Sin apenas reacción internacional y ante el impotente pataleo del débil y fracturado liderazgo palestino, nada impide al Gobierno israelí en funciones de Binyamin Netanyahu empezar a poner en práctica el denominado plan de paz para palestinos e israelís pergeñado por la Casa Blanca de Donald Trump. La primera implicación del plan es la anexión formal por parte del Estado hebreo de los principales bloques de asentamientos de Cisjordania, ilegales bajo la legislación internacional al haberse construido en tierra ocupada durante la Guerra de los Seis Días. En las dos últimas (y fallidas) convocatorias electorales israelís, Netanyahu ya presentó en su programa electoral el proyecto de anexionarse grandes partes de Cisjordania. En este sentido, como en otros, el plan presentado en Washington la pasada semana es un texto a la medida no ya de Israel, sino de Netanyahu.

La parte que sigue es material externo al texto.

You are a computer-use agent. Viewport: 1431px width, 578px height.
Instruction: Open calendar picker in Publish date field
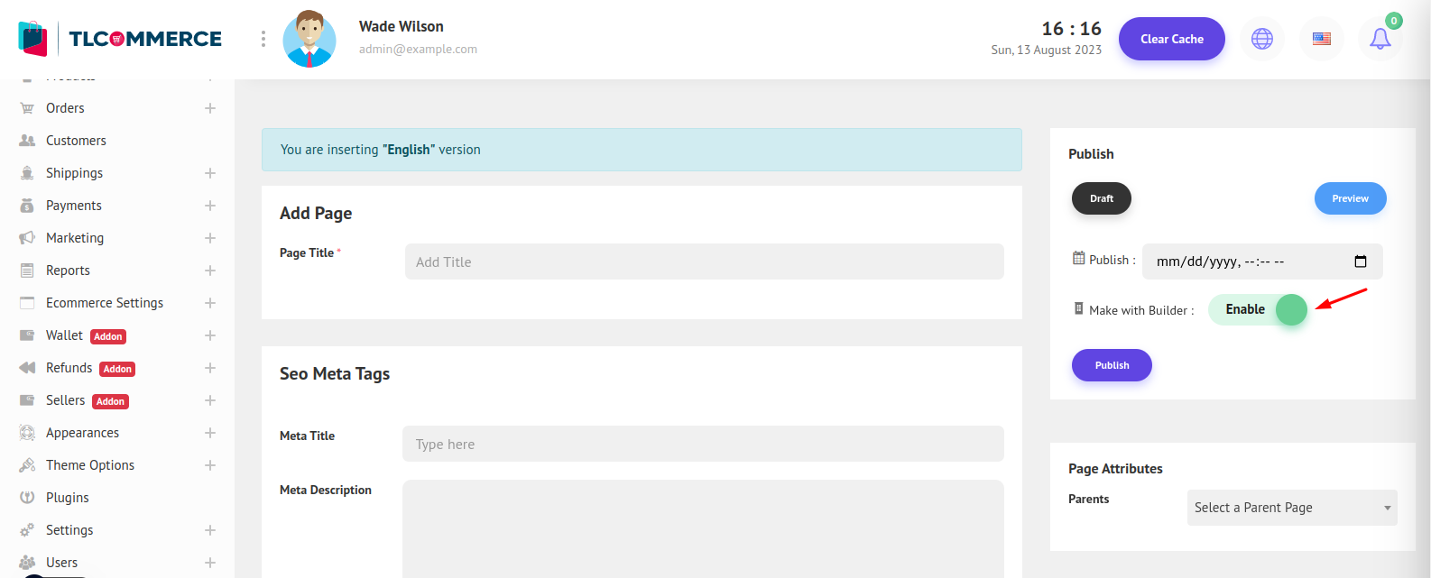(1360, 261)
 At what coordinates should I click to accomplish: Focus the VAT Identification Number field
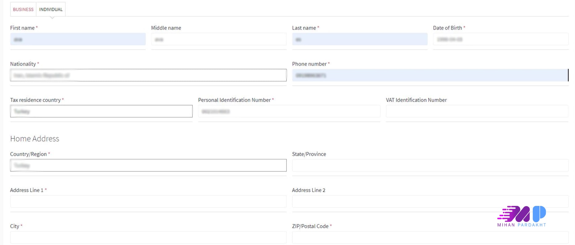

El plan de paz, en realidad, es la carta a los Reyes hecha realidad de la derecha y ultraderecha israelís. Redactado sin participación palestina, desdeña la legislación internacional, las resoluciones de la ONU acumuladas durante décadas de conflicto y entierra de forma definitiva, en el ámbito diplomático, los acuerdos de Oslo y la solución de los dos estados. La Palestina que dibuja y certifica el plan de Trump no es una invención de la Casa Blanca, sino que es la que ya existe hoy: menguada, discontinua, dividida, bajo control israelí. La pregunta es cómo piensa seguir gestionando Tel-Aviv la vida de millones de palestinos bajo su control. Muchos avisan de que el plan certifica la existencia de diferentes leyes, derechos y libertades para dos poblaciones en el mismo territorio.